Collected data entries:
---

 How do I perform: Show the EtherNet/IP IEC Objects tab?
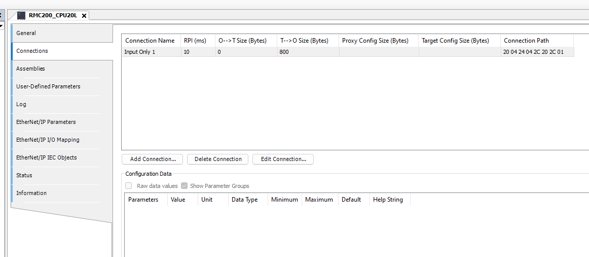point(47,157)
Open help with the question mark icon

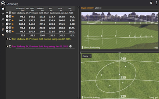[x=156, y=3]
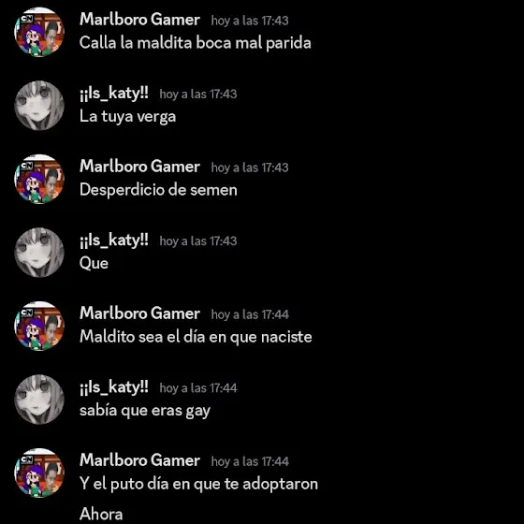524x524 pixels.
Task: Click ¡¡ls_katy!! avatar beside 'sabía que eras gay'
Action: click(x=39, y=400)
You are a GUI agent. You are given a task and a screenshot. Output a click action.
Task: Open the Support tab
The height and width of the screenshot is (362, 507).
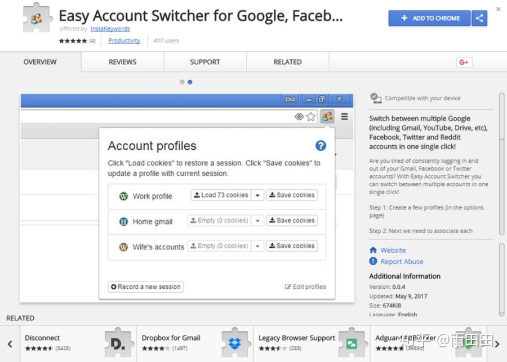point(205,62)
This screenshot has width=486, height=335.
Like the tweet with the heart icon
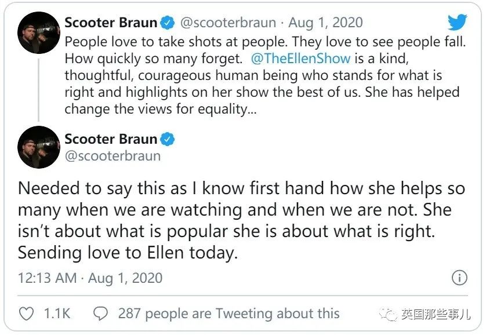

---

→ **EXERCISE PROMPT**: When you copy the entries, keep every word exactly as it stands and drop any pictures.

→ **RESPONSE AREA**:
 How do I perform: Show the EtherNet/IP IEC Objects tab?
point(47,157)
Open help with the question mark icon

[x=156, y=3]
524x524 pixels.
Task: Click ¡¡ls_katy!! avatar beside 'sabía que eras gay'
Action: click(x=39, y=400)
You are a GUI agent. You are given a task and a screenshot. Output a click action.
Task: Open the Support tab
The height and width of the screenshot is (362, 507).
point(205,62)
This screenshot has width=486, height=335.
Like the tweet with the heart icon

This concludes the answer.